• [Work item]:
Repeat exactly the lines of the entries below from the one with "Expand the 不透明度" through the one with "Where should I click to: Select the TechSmith", both ends included, and nothing else.

Records supplied below:

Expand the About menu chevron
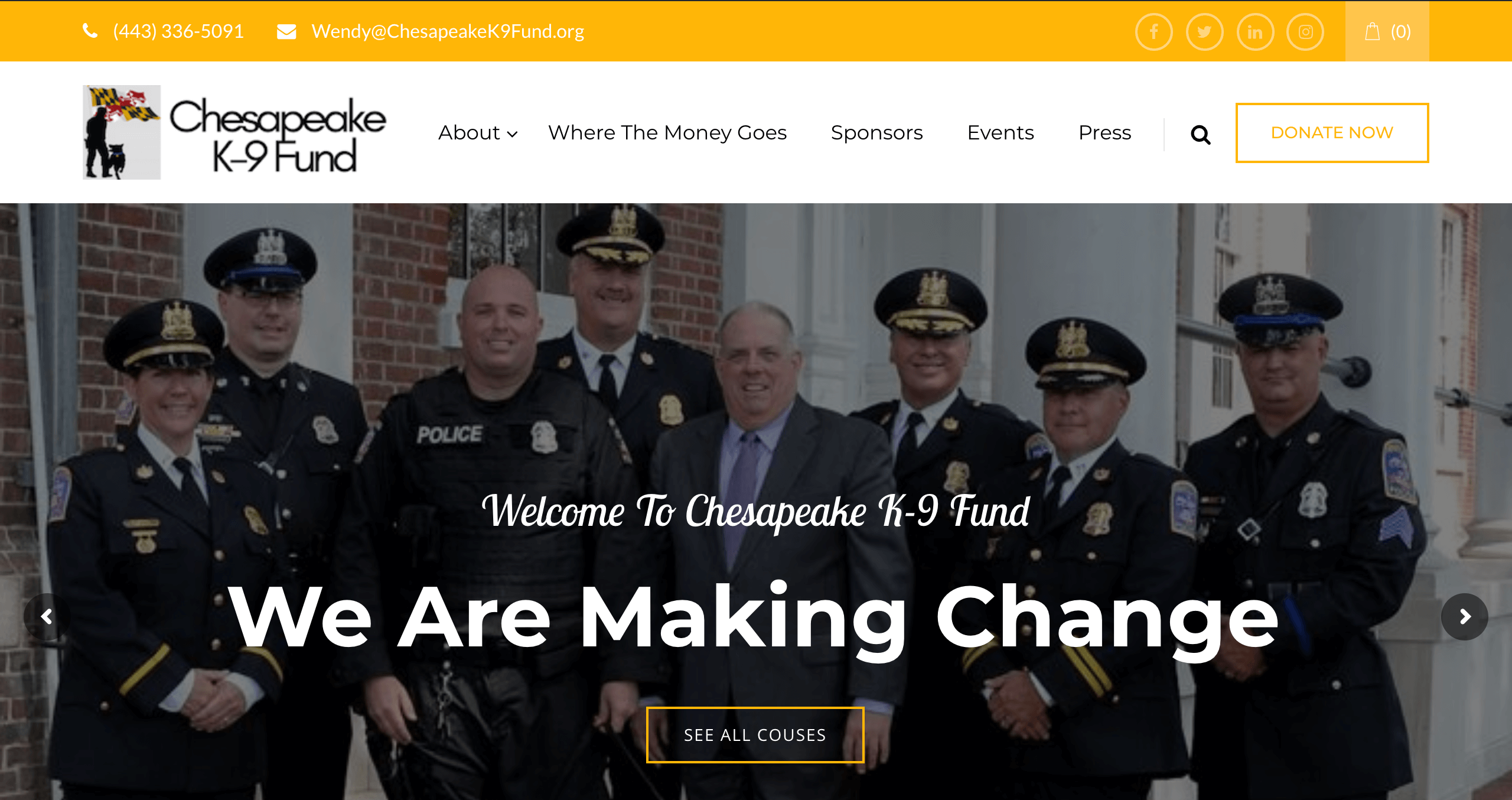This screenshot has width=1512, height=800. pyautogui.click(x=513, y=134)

End of Records supplied.
Records supplied below:

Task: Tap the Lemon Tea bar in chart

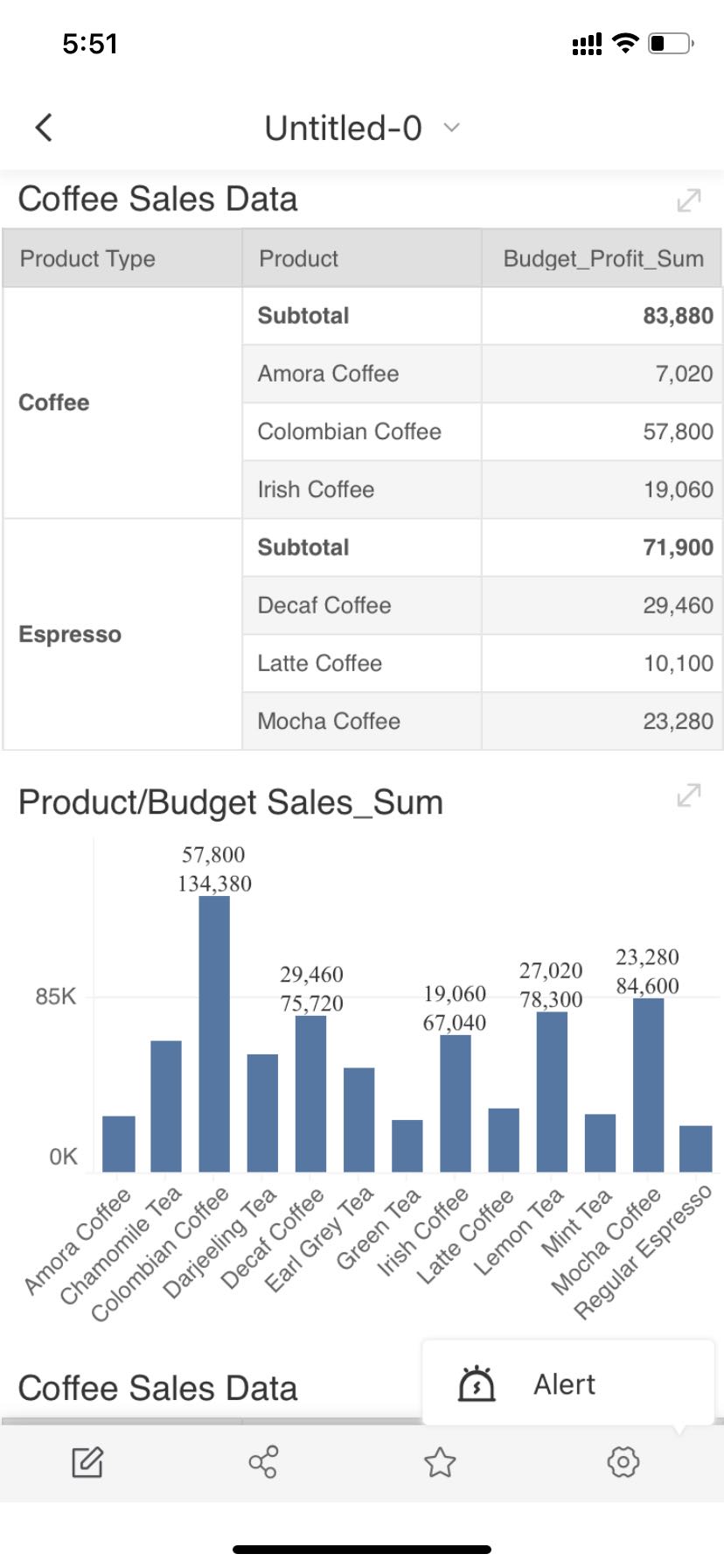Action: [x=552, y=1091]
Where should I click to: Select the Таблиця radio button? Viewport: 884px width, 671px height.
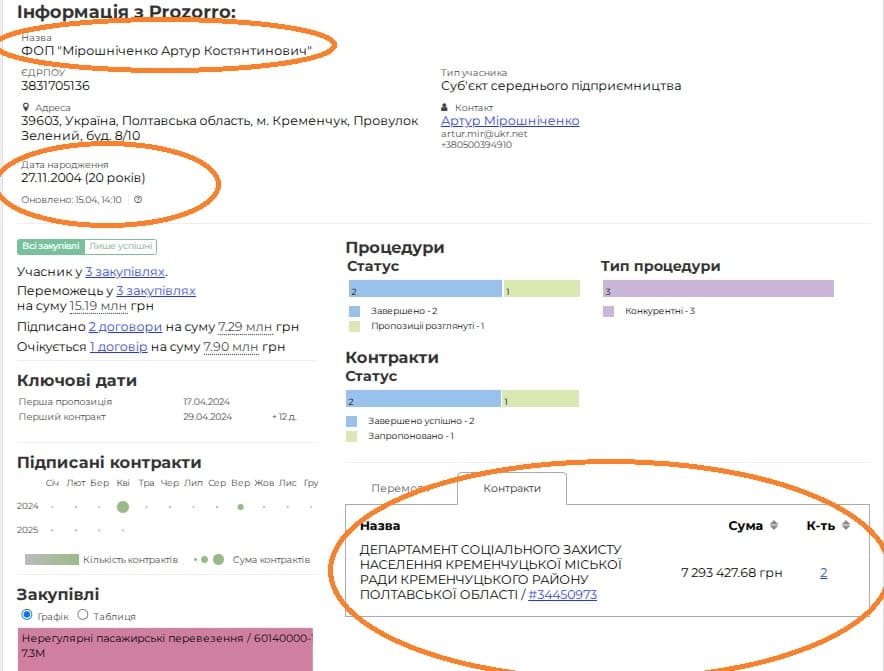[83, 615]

End of Records supplied.
Records supplied below:

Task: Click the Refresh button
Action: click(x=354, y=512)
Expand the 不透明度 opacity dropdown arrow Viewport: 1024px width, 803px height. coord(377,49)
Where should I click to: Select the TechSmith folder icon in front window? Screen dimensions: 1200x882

End of Records supplied.

• [Answer to the problem]:
Expand the 不透明度 opacity dropdown arrow Viewport: 1024px width, 803px height. coord(377,49)
Where should I click to: Select the TechSmith folder icon in front window? Screen dimensions: 1200x882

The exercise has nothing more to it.